Medicine Amongst the Maoris, in Ancient and Modern Times
The Maoris are a branch of the Polynesian Race. Professor Keane places the Pplynesians under the Indonesian offshoot of the Caucasian division of mankind. Their features are good; the hair straight, slightly wavy or curly, never woolly; the eyes are dark and set horizontally; the nose has a well-formed bridge though the nostrils are wide; and the lips though full are not everted. The skin is of an olive brown tint though it may be fairer or darker in some cases. Erythrism with a fair skin is common amongst some tribes. The race is held to have come from the mainland of Asia and worked eastward through the Malay archipeligo and the Pacific Islands. In their migrations they came in contact with aboriginal races of Negroid extraction and a certain amount of inter-marriage took place.

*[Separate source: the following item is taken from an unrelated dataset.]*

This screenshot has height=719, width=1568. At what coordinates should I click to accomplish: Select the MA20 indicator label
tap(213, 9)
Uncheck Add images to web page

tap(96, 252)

Some branches of the Polynesians show this contact more than others in the darker tint, more curly hair, thicker lips and flatter noses. Professor Scott's measurements of Maori skulls show that some are of the Melanesian type. The stature was tall, the Eastern Polynesians being above 1.7 metres. The skull is dolicocephalic in shape and the cranial capacity megacephalic. Professor Scott gives the cranial capacity as follows:-
|Ngaitahu tribe(South Is.)||1448c.c.||1393c.c.|
|S.W. Coast tribe(North Is.)||1549c.c.||1518c.c.|
|East Coast tribe(North Is.)||1443c.c.||1429c.c.|
|Auckland tribe(North Is.)||1494c.c.||1391c.c.|
Though New Zealand was known to the Polynesians, according to some legends, as early as the 7th, century and voyages backwards and forwards had been made from Polynesia with the settlement of a branch of the race upon the Islands, it was not until the 14th. century that the main migration of the Maoris to New Zealand took place. Cook estimated the population in 1769-1775 as about 100,000 but the number of village sites & signs page 2of extensive fortifications have led many to consider this estimate as being too low.
The active life led by the people in the cultivation and quest of food, combined with the universal training in the use of arms and the constant inter-tribal warfare that existed, led to the survival of the fittest, and the perpetuation of a race in a high state of physical well-being.